‘Why not?’
Sarah stared down into her wine, considered her answer and tried to imagine what it would be like to be one of Ben’s temporary women. ‘The way you describe it sounds fantastic. Carefree, glamorous...sparkling conversation, fine food and wines—a one-month fantasy.’
‘Don’t forget the great sex too.’
‘I hadn’t forgotten.’
Her turn for gritted teeth now. God knew she was trying not to think about the great sex. She didn’t need her already overheated imagination to be stoked further.
‘I was including that in the fantasy bit.’
‘As long as you weren’t missing it out. So what’s wrong with the scenario?’
‘Maybe it’s a scenario that only plays out well in your world—a world of wealth and glamour as its backdrop. Imagine it in the setting of my more mundane world. I live with my mum and Jodie; my mum would be babysitting. I’d need to get home before Jodie woke up in the morning. We could maybe afford to go out for a pizza, or a drink and a game of pool. But that’s not the real problem. I think no matter what the backdrop it would still feel cheap and I’d lose my self-respect. And I can’t do that.’
Because in those dark years with Kevin—those fuzzy, horrible years that she wished she could scrub from her skin and her soul—she’d had no self-respect at all. She’d never go back there again; she needed to be able to look Jodie in the eye every day.
Ben leant forward, his cobalt eyes steady and sincere in the moonlight. ‘All I can say is that I don’t feel any loss of respect for the women I have been involved with, and I genuinely don’t think I lose any respect for myself. I don’t see my dates as cheap—I see them as equals: women who know what they want and can put those expectations into words. I would never want anyone to lose their self-respect over me.’
His broad shoulders lifted in a shrug and he shifted so his face was in shadow.
‘I’m not worth it.’
The words were said lightly, yet they didn’t feel light.
Sarah studied his face and wondered whether he was truly questioning his self-worth. She sensed a strand of vulnerability in his aura of power and it touched her, tugged at her chest.
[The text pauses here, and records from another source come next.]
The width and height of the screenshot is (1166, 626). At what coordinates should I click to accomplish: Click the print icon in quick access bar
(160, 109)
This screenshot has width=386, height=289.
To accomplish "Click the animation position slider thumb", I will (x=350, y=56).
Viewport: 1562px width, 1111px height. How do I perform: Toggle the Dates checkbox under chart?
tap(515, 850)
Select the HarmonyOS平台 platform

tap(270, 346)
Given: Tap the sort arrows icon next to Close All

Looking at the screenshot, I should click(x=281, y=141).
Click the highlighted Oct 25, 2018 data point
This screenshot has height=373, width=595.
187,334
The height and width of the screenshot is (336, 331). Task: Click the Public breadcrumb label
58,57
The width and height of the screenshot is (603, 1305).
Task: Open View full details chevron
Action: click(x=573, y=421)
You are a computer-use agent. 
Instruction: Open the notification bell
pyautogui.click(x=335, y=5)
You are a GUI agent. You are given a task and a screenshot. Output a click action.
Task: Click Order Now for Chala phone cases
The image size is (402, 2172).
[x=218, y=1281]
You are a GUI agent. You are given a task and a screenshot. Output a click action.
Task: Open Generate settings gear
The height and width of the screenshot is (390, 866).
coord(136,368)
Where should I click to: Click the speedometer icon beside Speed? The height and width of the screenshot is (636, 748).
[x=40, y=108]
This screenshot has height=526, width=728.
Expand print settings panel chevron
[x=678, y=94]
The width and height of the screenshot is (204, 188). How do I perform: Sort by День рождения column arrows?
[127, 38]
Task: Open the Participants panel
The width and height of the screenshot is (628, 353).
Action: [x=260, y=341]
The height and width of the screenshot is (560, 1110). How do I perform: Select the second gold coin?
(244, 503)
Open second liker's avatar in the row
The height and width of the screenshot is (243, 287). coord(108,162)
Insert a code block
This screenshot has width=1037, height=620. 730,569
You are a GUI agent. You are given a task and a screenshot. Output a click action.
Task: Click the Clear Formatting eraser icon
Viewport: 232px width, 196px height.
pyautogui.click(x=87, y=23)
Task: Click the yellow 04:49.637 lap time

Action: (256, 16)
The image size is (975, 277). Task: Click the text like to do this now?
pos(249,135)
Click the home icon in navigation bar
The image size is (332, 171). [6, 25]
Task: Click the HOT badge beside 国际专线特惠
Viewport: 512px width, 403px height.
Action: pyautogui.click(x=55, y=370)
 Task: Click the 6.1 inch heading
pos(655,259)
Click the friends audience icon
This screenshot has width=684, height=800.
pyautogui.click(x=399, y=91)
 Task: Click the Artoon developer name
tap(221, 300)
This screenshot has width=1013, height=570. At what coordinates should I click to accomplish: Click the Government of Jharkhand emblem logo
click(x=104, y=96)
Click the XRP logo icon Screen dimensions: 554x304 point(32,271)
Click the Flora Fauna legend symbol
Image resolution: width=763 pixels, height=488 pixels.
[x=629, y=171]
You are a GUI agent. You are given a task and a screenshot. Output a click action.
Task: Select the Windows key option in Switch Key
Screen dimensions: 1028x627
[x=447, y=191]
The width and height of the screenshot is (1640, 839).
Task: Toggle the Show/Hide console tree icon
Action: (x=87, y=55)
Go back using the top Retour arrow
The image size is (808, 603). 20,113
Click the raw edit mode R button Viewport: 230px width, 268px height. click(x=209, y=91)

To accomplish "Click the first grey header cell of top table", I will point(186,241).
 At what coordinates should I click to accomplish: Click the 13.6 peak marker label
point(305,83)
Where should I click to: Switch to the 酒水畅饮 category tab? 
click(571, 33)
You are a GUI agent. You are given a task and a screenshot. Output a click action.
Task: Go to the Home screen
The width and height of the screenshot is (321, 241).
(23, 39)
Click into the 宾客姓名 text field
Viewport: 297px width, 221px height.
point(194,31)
But before she could say anything he continued. ‘Hence my rules,’ he said. ‘A woman has to be on the same page as me.’
Silence.
‘She has to want the same type of arrangement as me, and the most important criteria is that no one gets hurt. That’s also why I wouldn’t get involved with a parent. I’d never risk a child getting hurt.’
‘And that’s why I won’t get involved with anyone—I won’t risk Jodie getting hurt. So I guess we both have our own moral codes and rules that work for each of us.’
‘And never the twain shall meet?’
Sarah nodded and tried to ignore the regret that looped inside her. ‘So no more kisses.’
‘No more kisses.’ There was both regret and finality in his tone. ‘But, for the record, that one kiss we shared was a humdinger.’
She nodded, quelling the urge to ask for one last glorious sample. They had both laid down their rules and there was no way to breach them.
One last sip of wine and she placed her empty glass down. ‘I’m glad we had this conversation.’
And she was—because mixed with regret was also the slow burn of satisfaction that the attraction was mutual, that he wanted her too. And also relief that the elephant in the room could now be acknowledged.
Rising, she tried to smile. ‘I think I’ll call it a night.’
‘Agreed—on both counts.’
He rose to his feet and she was oh, so aware of his gaze as she turned and headed to her bedroom.
She tried not to wish she wasn’t walking there alone.
CHAPTER EIGHT
THE NEXT MORNING she awoke with butterflies in her tummy that even the opulent magnificence of the bathroom couldn’t alleviate. Once dressed in a carefully chosen poppy print lacy dress, demurely high-necked, but eye-catching in its vivid colour, she exited her room, drawn by the tantalising waft of coffee.